= Beginning of Section =
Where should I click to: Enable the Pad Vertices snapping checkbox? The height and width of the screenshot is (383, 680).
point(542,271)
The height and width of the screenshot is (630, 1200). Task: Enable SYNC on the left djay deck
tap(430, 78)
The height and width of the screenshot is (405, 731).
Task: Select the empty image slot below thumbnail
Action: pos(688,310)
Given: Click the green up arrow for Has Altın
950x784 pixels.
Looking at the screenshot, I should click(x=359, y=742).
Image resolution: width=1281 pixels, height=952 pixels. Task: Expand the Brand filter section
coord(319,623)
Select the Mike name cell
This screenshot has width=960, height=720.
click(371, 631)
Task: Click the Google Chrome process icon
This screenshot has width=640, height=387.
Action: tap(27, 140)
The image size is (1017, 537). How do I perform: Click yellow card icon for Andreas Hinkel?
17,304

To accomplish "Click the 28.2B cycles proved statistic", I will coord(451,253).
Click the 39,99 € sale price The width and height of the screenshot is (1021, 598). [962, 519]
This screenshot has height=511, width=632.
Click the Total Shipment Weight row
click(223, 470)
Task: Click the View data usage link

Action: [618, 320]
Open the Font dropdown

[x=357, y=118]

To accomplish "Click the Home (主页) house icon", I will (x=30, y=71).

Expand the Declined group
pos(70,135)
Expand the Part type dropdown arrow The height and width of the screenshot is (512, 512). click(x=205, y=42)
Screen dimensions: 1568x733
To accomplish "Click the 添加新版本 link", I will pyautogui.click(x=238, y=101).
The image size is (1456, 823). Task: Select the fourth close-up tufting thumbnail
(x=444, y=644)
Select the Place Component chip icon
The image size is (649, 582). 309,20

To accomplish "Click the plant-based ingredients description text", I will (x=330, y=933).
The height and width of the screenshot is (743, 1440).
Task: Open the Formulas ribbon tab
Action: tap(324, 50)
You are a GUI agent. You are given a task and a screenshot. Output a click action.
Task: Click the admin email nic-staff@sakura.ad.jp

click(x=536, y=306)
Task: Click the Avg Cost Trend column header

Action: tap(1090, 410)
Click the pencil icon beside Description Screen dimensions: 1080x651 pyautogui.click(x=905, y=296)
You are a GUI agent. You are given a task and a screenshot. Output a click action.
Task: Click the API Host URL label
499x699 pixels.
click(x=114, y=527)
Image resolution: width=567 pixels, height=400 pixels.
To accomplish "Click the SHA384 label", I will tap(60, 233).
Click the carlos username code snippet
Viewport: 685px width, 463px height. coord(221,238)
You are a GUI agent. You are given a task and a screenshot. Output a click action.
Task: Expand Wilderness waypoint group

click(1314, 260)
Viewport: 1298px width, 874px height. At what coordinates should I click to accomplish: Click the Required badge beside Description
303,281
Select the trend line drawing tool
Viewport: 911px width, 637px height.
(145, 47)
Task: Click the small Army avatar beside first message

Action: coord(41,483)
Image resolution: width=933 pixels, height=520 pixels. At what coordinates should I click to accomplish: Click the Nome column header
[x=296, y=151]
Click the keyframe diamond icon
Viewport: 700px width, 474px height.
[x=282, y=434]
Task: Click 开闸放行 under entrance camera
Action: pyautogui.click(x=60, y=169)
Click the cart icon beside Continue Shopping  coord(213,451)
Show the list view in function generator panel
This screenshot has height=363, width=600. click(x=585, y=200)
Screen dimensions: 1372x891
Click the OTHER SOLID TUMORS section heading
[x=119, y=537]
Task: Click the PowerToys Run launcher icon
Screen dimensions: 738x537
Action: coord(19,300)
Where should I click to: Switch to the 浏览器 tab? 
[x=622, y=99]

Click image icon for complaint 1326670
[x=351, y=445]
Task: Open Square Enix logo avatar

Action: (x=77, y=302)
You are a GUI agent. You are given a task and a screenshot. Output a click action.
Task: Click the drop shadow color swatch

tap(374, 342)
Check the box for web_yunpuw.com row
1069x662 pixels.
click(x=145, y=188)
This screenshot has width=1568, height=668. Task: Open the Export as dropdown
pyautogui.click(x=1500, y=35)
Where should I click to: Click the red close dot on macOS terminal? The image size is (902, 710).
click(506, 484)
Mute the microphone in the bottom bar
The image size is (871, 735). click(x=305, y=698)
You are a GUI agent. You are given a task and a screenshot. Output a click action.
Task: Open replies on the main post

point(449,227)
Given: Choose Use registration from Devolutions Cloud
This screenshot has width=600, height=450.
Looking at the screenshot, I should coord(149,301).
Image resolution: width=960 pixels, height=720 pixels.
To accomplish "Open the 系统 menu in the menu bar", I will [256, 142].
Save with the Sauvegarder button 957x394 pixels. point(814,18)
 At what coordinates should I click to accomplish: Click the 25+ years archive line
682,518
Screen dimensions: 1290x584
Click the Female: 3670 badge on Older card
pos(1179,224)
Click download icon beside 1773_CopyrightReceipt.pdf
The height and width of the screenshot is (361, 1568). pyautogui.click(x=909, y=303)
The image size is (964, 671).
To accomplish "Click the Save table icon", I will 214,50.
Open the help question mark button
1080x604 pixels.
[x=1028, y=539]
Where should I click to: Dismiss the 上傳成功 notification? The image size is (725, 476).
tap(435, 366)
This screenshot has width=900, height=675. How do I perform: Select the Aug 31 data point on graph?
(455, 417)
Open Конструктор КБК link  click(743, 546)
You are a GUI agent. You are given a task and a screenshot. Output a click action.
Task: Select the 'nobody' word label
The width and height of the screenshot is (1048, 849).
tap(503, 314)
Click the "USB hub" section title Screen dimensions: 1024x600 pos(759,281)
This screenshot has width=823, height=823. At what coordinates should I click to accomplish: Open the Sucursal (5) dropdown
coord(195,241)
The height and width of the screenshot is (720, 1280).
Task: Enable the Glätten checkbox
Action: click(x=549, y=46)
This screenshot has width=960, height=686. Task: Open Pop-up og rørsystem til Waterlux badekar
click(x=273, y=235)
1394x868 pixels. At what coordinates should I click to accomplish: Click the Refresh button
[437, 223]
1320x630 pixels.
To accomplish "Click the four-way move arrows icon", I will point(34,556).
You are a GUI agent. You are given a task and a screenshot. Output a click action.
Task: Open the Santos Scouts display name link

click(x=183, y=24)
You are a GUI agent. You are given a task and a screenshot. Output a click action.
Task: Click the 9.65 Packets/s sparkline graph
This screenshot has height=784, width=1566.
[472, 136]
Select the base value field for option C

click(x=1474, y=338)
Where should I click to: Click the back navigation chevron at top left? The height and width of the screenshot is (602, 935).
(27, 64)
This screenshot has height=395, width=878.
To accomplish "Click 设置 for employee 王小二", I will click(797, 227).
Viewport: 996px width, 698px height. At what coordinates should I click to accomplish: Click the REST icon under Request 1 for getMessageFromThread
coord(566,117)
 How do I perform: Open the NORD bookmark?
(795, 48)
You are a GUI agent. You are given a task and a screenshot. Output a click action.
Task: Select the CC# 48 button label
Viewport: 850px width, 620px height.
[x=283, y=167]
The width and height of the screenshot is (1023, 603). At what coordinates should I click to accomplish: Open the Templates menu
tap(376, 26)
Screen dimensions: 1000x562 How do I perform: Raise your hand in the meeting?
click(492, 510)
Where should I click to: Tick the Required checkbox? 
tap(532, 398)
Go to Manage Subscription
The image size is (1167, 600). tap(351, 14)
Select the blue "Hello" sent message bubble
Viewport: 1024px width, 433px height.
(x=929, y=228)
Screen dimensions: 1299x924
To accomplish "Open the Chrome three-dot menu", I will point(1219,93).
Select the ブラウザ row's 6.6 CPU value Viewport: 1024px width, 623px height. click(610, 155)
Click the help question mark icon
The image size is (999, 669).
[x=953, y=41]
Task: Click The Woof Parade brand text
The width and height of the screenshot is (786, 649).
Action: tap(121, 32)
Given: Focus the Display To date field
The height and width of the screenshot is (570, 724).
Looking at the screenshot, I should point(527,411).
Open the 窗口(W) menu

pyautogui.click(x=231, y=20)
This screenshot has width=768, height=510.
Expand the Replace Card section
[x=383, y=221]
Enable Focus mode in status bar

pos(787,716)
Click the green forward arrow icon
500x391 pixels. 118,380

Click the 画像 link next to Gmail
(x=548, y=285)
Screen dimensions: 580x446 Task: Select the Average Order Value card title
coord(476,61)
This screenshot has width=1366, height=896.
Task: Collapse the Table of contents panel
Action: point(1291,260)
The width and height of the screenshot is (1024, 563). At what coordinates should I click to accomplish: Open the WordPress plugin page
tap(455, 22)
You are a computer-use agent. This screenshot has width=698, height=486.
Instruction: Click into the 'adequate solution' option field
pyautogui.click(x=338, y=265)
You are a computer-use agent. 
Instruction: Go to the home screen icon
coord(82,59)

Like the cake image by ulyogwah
= End of Section =
EXERCISE GOAL: The total is all that is wanted here: please count the lines of the material that contain the word "Chrome".

TASK OUTPUT: 2